There was no hiding tonight out on that porch, but I’m too sleepy to let that worry me right now.
“I wish that for you too,” I say finally. Softly. And I mean it. Sincerely, which… Ew. I don’tdosincere. But just this once…I allow it.
He snorts, probably at the tone of my voice, but I think he’s thrown for a loop. “Why, so you can have your own room?”
I have to hold back a “no.” The impulse surprises me.Nois the truth because that would mean I’d be alone down here, stewing in the sludgy feeling of being exiled. At least with him, I have something to focus on. Someone to commiserate with. Someone who, after tonight, maybe doesn’t hate my guts.
If he’s as good a person as Grandma says he is, then maybe he’s someone worth getting to know.
“That would be a perk,” I joke to cover up my other thoughts. “But, honestly? Because I feel like shit right now. Absolute shit. And I wouldn’t wish this feeling on anyone.”
“Not even me?” he asks, clearly still beating himself up over playing a prank that caused my anxiety attack.
“No,” I’m quick to say this time. “Not even you.”
I hear his smile. I don’t know how. I just do.

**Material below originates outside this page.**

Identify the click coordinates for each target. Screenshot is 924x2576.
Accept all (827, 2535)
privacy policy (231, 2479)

Maybe I even see it, shining above me like a wavy, ombre sunset over an imagined ocean that helps me drift, like an unanchored yacht, to sleep.
Chapter 9
An alert buzzes my phone on my walk into town:
Snowstorm Warning in Effect This Evening
The weather has been blustery, wind whipping up, giving this town’s name real context.

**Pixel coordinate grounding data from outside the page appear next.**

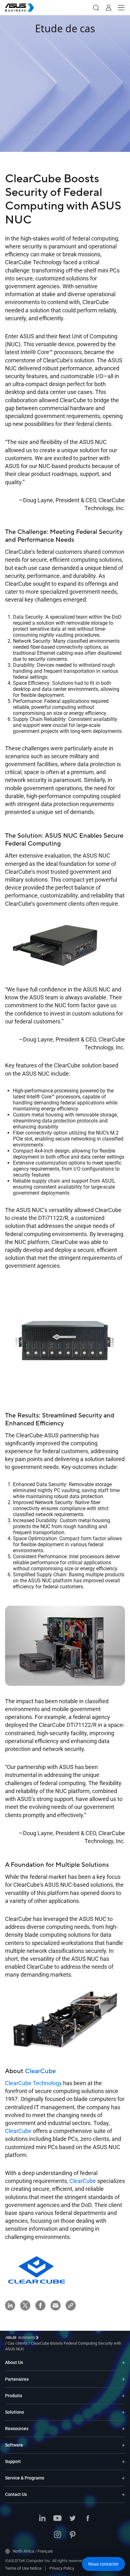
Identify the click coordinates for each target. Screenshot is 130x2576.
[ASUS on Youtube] (57, 2518)
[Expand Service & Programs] (123, 2478)
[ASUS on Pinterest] (73, 2535)
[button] (96, 7)
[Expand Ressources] (123, 2429)
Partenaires (17, 2379)
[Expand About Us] (123, 2363)
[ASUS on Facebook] (88, 2518)
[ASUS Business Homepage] (19, 7)
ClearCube (40, 2071)
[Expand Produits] (123, 2396)
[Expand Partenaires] (123, 2379)
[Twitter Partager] (25, 2305)
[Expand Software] (123, 2445)
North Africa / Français (33, 2551)
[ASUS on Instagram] (57, 2535)
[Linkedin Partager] (10, 2305)
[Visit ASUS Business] (23, 2337)
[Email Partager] (55, 2305)
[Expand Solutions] (123, 2412)
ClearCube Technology (33, 2083)
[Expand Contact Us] (123, 2495)
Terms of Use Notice (23, 2568)
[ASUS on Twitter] (73, 2518)
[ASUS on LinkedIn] (42, 2518)
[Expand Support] (123, 2462)
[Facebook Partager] (40, 2305)
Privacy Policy (62, 2568)
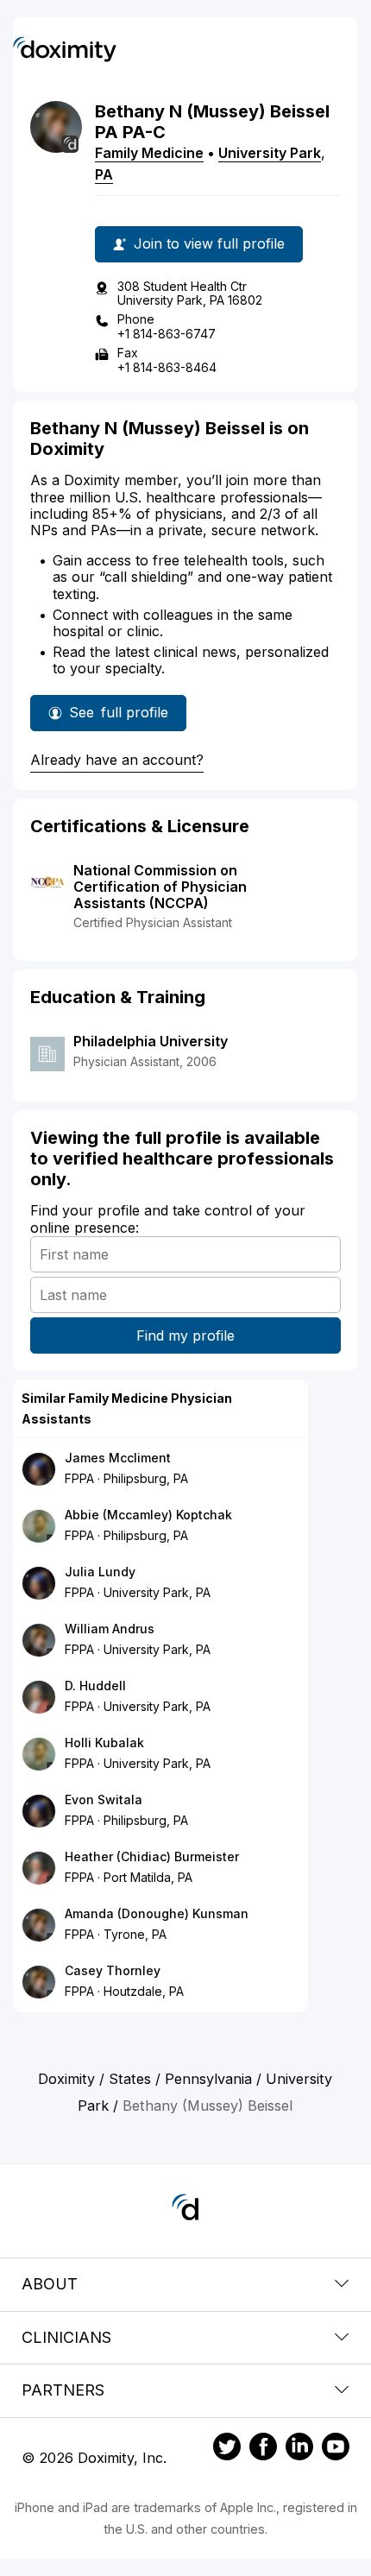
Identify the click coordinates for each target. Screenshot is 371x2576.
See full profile (118, 717)
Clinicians (66, 2337)
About (50, 2284)
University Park (269, 152)
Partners (63, 2390)
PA (104, 174)
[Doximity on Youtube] (335, 2449)
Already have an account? (117, 759)
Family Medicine (149, 152)
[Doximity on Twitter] (227, 2449)
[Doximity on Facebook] (263, 2449)
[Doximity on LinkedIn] (299, 2449)
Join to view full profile (209, 243)
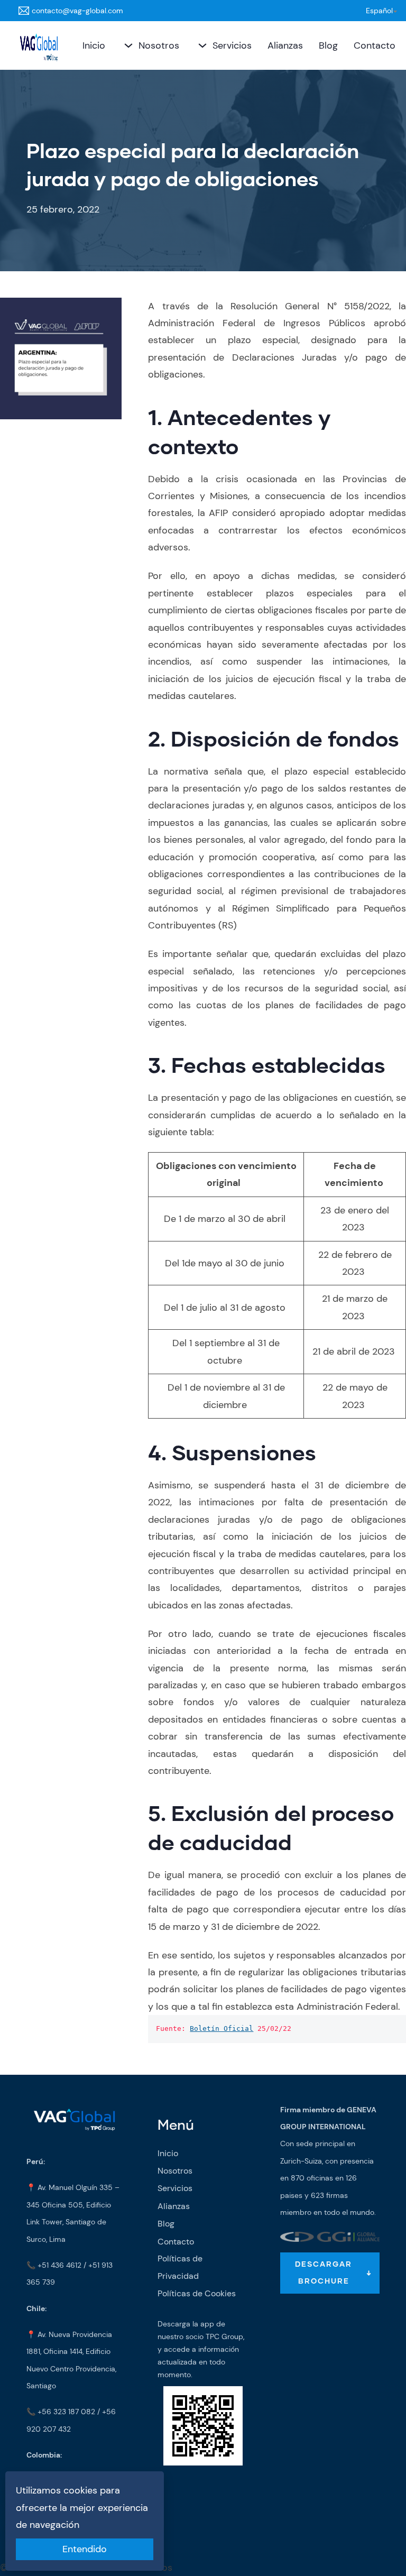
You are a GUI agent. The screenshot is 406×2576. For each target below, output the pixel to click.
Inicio (93, 45)
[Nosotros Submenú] (127, 45)
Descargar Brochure (323, 2273)
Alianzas (285, 45)
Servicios (232, 45)
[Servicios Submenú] (201, 45)
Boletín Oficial (221, 2028)
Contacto (374, 45)
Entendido (84, 2549)
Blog (328, 45)
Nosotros (159, 45)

On every street I’ve walked down, people are stockpiling cases of water and canned goods in their trunks like the apocalypse is upon us. You’d think living in a place like this where storms are frequent people wouldn’t freak out so much, but that’s obviously not the case as a woman in a Patriots hat carries three gigantic bags of dog food out of a pet store, a precarious balancing act as a yellow Labrador Retriever on a leash pulls her forward.
Me? I don’t have time for a weather-related meltdown. I’m on a mission.

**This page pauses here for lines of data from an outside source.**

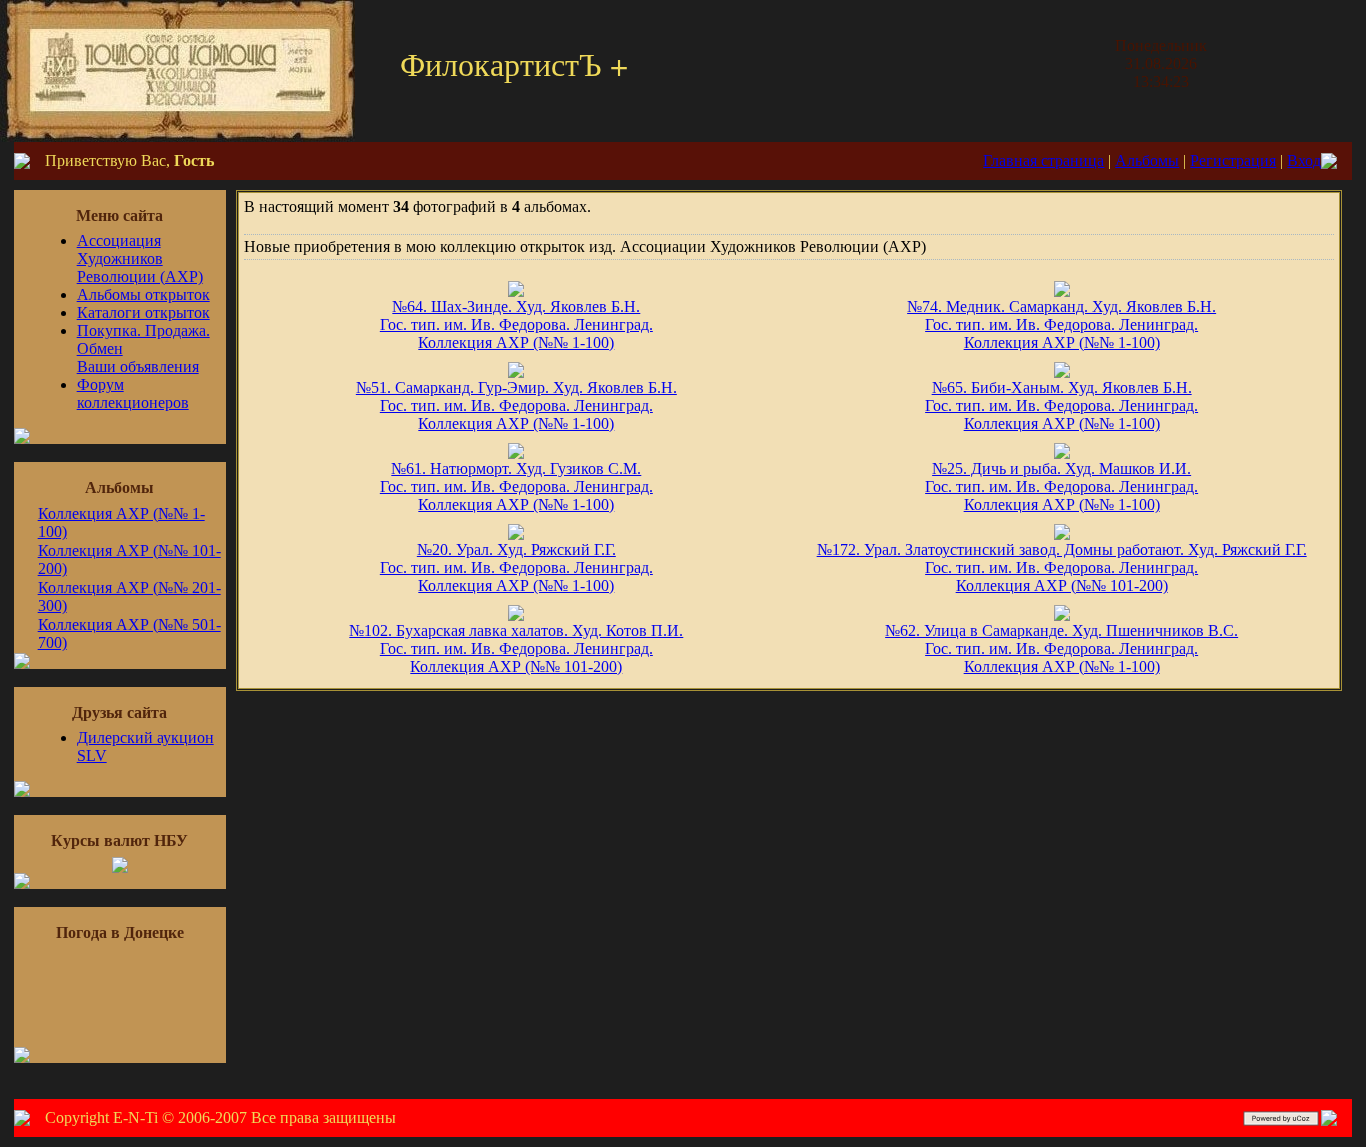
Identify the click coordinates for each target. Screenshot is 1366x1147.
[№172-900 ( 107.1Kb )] (1062, 534)
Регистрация (1233, 160)
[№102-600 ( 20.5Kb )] (516, 615)
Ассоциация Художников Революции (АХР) (140, 258)
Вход (1304, 160)
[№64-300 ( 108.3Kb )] (516, 291)
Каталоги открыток (143, 312)
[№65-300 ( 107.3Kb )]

I clear the notification and tap back into my Google Maps walking directions. I don’t remember which street Grandma’s shop is on. All small businesses seem to look the same to me. Cheerful window displays. Garland on the streetlamps. Sickeningly festive, but I have enough patience to ignore them today. Especially since I might be in the business of helping them soon.
The Havensmith College buildings loom large toward the south, peppering the skyline with tall dormitories and a classic bell tower. To the east, fog is rolling in from the hills I trekked down. I’m so mesmerized by it all that I hardly notice when I step into a crosswalk painted the colors of the Pride flag.
I stop in the middle of the road, perplexed by this lovely display of solidarity and celebration. Has this always been here?